The key question is this: can a teacher of, say, A level Geography distinguish between students reliably enough to assess one candidate as grade C, and another as grade B? Or for GCSE English, grade 6 and grade 5? Yes, most teachers can probably identify the true high-flyers who merit a high A* or 9, and those who unfortunately are at the opposite end of the ability spectrum. But in the middle, it is far, far harder to make these distinctions.

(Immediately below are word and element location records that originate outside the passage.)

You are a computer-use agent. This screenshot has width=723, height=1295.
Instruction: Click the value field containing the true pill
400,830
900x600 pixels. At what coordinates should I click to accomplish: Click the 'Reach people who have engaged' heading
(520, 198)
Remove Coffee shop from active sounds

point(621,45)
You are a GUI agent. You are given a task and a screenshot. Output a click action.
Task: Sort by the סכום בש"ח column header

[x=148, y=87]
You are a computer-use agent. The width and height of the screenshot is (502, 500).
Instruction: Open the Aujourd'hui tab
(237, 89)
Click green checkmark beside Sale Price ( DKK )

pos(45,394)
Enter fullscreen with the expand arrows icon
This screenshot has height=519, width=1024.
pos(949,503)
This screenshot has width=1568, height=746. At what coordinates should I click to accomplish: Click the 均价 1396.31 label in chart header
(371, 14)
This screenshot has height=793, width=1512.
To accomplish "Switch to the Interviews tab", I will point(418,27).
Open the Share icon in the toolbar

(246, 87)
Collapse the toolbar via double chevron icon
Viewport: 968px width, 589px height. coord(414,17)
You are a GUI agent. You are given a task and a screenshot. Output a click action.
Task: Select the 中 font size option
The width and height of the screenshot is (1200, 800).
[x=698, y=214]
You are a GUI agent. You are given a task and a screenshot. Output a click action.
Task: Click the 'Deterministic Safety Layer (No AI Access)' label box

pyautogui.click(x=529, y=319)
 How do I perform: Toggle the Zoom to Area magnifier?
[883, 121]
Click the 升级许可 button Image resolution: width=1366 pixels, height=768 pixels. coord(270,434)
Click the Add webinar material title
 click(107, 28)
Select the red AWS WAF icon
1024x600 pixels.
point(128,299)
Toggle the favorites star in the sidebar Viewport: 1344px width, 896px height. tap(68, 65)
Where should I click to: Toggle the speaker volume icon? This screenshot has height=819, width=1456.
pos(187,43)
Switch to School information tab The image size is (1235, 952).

Perhaps the exam system can do better, for, given the much-repeated statement that ‘exams are the fairest way of assessing what a student knows, understands and can do’, then surely exams must be the gold standard, delivering finely-divided grades that are fully reliable and trustworthy.
But are they?
No, they are not. At the Select Committee hearing of 2 September 2020, Ofqual’s then Chief Regulator stated that exam grades are ‘reliable to one grade either way’. That’s rather vague, so to make those words real, this chart shows the results, based on Ofqual’s own research, of the author’s simulation (details of which are available on request) of the grades awarded to the 31,768 candidates who sat A level Geography in England in 2019.
The horizontal axis shows the mark given to any script, on a standardised scale from 0 to 100, and for each mark, the blue line answers the question ‘what is the probability that a script given that mark would receive the same grade, had that script been marked by another examiner?’
This question recognises that the examiner who marks any script (or the composition of the team who collectively mark a single script) is in essence determined by a lottery, and that any script might be marked by another examiner (or team). And since ‘it is possible for two examiners to give different but appropriate marks to the same answer’, it is possible that the resulting grade will be different too. The blue line is therefore a good measure of the reliability of the awarded grade.
The results might be surprising. As can be seen, very high A*s and poor Us are 100% reliable, implying that those grades would be awarded no matter who marked the script. But look at grades A, B, C, D and E, for which the grade reliability bounces around between about 60% and 40%. That means that, in 2019, the nearly 30,000 students ‘awarded’ grades A to E in A level Geography (that’s more than 90% of the total cohort) each had about a 50% chance of being awarded a different grade had their scripts been marked by another examiner. What does that say about the reliability and trustworthiness of the grade on the certificate?
For GCSEs, because there are a greater number of necessarily narrower grades, matters are even worse, as exemplified by this chart showing the results of a simulation of the grades ‘awarded’ to the 707,059 students in England who sat 2019 GCSE English.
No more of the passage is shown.